Here is a buffet bar of thoughts from this past weekend:
1. On Immigration
The struggle for Illegal Immigrants right’s will be, as the LA Times wrote yesterday, the Civil Rights Struggle of our generation. There have been staged walkouts and then this past Saturday a 500,000 person peaceful protest hit the streets of downtown LA to protest the upcoming Illegal Immigration Act congress is trying to pass.
I didn’t know about the rally or I would have tried to go, it sounds like it was amazing. Yesterday our church, Pasadena Mennonite, wrote letters to Diane Feinstein our senator, encouraging her to oppose the Illegal Immigration Control Act (HR 4437) that is being debated this week in the House. It was great to be a part of a faith community owning this and taking some responsibility in helping our fellow humans. This is what the whole church needs to be doing, and I certainly hope (and expect) the Quaker community is owning this as a movement to aid in as well. I hope that for this Civil Rights Movement the church will not be so slow in realizing its responsibility to all those in need. God is for the oppressed, the marginalized, the outcasts, widows, orphans, the poor and the alien. His favor falls on their side, and so must the church. The church is to only be concerned about one citizenship, and that is how they are representing Heaven and God’s Kingdom. National citizenship means nothing when it comes to helping those in need and living out the kingdom of God. We cannot, as the church, begin to distinguish ‘us from them’ either in ethnic distinctions or national ones.
If you have enough time to get your friends, family, church or small group involved and write a few letters to your rep I encourage you to do so. I wrote recently about writing letters and offered a few links for resources on finding your representative etc. I have also uploaded a copy of the letter we used as a springboard for our own letters at church. Feel free to download it and use what you would like for ideas, I got permission to use this from one of our pastors Bert Newton.
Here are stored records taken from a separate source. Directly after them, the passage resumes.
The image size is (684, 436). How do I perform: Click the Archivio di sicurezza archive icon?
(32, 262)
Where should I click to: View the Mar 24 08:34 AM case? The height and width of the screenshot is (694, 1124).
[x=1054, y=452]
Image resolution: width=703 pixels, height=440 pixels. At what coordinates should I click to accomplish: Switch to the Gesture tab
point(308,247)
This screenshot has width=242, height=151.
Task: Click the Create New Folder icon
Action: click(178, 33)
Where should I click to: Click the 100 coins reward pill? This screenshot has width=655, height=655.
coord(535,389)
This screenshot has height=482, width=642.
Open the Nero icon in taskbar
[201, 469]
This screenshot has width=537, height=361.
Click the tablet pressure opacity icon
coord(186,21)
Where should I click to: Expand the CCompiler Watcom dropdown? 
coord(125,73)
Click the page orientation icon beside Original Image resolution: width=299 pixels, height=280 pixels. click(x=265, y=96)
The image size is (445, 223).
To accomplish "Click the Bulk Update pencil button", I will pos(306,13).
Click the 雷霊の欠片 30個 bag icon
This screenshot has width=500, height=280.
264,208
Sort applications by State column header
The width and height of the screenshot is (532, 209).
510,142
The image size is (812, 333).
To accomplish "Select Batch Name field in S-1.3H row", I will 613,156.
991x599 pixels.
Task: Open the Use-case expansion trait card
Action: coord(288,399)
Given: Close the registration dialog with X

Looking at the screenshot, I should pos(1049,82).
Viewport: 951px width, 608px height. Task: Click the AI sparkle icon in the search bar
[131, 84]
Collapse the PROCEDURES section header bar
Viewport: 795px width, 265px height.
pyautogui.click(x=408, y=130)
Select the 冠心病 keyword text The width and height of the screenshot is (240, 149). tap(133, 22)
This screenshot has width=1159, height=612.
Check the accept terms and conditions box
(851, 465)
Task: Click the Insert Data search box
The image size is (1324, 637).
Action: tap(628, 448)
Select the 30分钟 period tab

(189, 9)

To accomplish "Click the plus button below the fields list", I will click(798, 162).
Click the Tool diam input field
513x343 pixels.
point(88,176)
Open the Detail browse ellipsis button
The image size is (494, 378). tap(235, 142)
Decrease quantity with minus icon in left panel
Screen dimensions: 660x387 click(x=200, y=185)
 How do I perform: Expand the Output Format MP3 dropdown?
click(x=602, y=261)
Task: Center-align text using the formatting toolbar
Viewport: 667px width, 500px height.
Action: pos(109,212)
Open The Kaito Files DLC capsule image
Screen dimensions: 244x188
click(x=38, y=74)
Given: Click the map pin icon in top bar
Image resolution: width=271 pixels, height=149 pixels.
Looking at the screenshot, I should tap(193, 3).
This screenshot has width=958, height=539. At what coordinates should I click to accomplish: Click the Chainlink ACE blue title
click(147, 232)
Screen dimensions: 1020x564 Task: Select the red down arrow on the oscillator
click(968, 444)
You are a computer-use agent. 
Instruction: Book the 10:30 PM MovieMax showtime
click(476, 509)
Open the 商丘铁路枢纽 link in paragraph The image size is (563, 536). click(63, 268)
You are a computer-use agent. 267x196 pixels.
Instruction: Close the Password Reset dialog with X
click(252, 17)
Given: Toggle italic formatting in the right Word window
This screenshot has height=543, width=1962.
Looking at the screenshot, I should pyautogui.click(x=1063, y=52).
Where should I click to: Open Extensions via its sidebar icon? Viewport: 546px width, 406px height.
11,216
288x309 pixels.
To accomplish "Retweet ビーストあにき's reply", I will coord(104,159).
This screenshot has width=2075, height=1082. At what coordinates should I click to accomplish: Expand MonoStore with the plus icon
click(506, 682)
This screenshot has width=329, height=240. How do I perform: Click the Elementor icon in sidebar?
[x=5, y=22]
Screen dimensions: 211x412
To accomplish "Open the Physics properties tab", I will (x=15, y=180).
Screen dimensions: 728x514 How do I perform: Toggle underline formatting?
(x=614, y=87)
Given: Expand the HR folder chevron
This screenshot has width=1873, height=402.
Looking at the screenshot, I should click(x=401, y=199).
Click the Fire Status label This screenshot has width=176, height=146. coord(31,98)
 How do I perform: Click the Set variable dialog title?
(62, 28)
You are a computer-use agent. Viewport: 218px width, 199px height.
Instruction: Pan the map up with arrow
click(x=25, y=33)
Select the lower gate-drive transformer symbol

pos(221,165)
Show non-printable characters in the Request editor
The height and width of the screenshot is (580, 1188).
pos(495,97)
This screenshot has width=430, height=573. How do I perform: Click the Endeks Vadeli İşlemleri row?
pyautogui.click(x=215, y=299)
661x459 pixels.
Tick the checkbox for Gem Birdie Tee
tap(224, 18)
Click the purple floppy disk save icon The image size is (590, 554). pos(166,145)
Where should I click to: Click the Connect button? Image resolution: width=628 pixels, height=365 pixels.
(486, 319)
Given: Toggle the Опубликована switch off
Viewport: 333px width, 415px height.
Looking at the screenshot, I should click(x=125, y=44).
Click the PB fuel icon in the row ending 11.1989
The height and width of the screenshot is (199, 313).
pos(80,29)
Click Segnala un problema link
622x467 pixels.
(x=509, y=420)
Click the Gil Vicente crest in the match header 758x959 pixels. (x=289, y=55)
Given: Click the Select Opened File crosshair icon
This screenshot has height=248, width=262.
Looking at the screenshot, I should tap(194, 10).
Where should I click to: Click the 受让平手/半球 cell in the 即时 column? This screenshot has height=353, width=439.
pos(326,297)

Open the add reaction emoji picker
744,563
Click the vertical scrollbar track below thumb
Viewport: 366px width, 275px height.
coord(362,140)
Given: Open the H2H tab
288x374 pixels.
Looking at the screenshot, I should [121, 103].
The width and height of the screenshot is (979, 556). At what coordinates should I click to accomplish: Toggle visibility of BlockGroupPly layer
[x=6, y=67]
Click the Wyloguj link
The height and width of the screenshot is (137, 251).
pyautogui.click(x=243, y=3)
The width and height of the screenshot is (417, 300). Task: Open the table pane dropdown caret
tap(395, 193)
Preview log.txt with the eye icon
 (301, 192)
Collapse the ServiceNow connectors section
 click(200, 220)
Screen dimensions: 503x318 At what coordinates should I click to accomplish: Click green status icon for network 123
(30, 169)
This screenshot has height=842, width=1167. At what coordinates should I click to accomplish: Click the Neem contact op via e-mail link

I finished reading Peace on Earth: Roots and Practices from Luke’s Gospel (Joseph Grassi) this past Friday. Its a book about the practices of peace that overwhelm the Gospel of Luke. I was really interested to read his points on vegetarianism as well. Grassi Approached it from the perspective of Jesus’ care for the treatment of Animals. Without going into much of his argument (its worth the read and its a short book), he says that Jesus was not a Vegetarian in the first century but today he very well might be one because of how poorly the animals we eat are treated. For instance, many most Chickens live in their own feces, with both alive and dead animals caged in around them. Most animals we eat also live in extremely confined areas.
I would add that the grain that it takes to feed one cow, feeds upwards of 50 people in hunger-stricken countries around the world. One cow typically feeds only a few Americans. Grassi argues that for a family to eat meat in the first century would be a huge sacrifice (literally) and would only happen for very special occasions. Finally, the meat that was eaten was the flesh of their own beloved animal (like a pet) – consider the fatted calf in the prodigal story. This being said, the animals that were eaten were happy??? animals that were taken care of as pets and when they died it was as a sacrifice for some special occasion (like the son returning home). I am not a vegetarian evangelist, I am not even a full fledged vegetarian, but I do care about the treatment of animals and the more I think about how the animal was treated that I may be eating (if I choose a burger verses a bean and cheese burrito), I find myself not wanting that burger anymore, out of my concern for those animals. I am moving in the direction of only eating happy??? animals – those that are cage free, well feed, organic, etc. And because that is an expensive route to take, cutting down on meat intake is a great way to peacefully protest the treatment of animals. Care for creation is yet another thing that the church should be more concerned about.
3. James Cone at Fuller
James Cone, the father of Black theology, was at Fuller on Friday. I got to listen to him while I manned the corresponding book-table. He said one simple thing that will stick with me forever. When asked by my good friend Jamie Pitts, what he would like to see white American theologians do to help with the issues of race in America he said, One simple thing, if they are going to do theology, ‘Christian theology’ then they must deal with the racial divide in America, in the whole world too, but especially in America. Theology must be always written with this separation and these issues in mind. He is right, race is of primary importance to Christian theology, in so far as it deals with at least these three main things – helping those oppressed by other races, care for God’s whole creation and reconciliation. If the church isn’t about these things, what good is the church?
4. Door of Hope
Finally, some of us in our small group went to Door of Hope in Pasadena to help out on Saturday and it was a great time and great place to go help. It was great to be in a place that is working with many poor and marginalized people and offering them hope. If anyone in the Pasadena area is looking for a place to serve talk to Jim, the director there, he is a really nice guy and their ministry is fabulous. They help homeless women with children and husband and wives with children.